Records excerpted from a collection
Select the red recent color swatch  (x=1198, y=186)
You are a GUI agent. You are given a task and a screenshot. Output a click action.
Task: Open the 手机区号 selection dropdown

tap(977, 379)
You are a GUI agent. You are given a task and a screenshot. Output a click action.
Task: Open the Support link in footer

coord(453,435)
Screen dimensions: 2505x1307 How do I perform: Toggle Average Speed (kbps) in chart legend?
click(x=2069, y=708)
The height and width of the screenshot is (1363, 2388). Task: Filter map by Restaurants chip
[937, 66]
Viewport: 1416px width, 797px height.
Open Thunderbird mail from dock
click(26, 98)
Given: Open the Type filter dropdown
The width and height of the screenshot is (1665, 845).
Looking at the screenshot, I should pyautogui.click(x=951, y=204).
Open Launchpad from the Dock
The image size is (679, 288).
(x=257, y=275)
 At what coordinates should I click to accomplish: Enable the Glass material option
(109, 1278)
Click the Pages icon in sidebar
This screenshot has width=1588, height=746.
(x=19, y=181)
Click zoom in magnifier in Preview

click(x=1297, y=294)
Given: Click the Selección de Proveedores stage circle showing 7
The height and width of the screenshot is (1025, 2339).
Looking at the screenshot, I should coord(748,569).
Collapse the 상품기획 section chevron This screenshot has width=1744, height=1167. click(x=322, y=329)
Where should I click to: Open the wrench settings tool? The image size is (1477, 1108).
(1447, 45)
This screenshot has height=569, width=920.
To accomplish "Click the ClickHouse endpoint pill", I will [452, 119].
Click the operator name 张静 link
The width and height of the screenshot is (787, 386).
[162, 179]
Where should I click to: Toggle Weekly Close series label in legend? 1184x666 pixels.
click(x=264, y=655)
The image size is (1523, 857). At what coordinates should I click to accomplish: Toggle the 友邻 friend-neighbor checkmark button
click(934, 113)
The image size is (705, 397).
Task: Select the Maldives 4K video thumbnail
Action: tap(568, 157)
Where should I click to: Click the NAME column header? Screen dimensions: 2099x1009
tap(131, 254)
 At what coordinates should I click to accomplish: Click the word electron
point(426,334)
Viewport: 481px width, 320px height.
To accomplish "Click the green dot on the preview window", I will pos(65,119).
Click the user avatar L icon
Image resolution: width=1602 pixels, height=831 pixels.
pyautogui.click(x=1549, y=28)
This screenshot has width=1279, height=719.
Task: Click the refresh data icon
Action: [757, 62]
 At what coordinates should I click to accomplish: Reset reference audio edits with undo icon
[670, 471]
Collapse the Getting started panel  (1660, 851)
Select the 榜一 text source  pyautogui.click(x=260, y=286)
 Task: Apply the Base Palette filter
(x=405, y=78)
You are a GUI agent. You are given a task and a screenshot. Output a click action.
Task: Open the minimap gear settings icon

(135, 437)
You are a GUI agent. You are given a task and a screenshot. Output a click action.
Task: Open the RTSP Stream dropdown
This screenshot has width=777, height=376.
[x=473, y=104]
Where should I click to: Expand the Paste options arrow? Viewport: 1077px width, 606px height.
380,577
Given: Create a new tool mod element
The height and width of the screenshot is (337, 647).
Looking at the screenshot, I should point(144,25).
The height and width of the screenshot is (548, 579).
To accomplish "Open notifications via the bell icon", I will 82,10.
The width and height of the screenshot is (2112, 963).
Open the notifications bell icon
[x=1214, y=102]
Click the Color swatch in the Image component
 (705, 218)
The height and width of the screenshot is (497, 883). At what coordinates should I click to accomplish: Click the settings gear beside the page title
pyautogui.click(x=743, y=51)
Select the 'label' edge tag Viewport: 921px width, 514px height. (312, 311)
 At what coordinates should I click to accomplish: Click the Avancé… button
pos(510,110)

#### WHAT THIS TASK INVOLVES:
Scan the records for the string "Collapse" and report each line where it occurs.

#### TASK SOLUTION:
Collapse the 상품기획 section chevron This screenshot has width=1744, height=1167. click(x=322, y=329)
Collapse the Getting started panel  (1660, 851)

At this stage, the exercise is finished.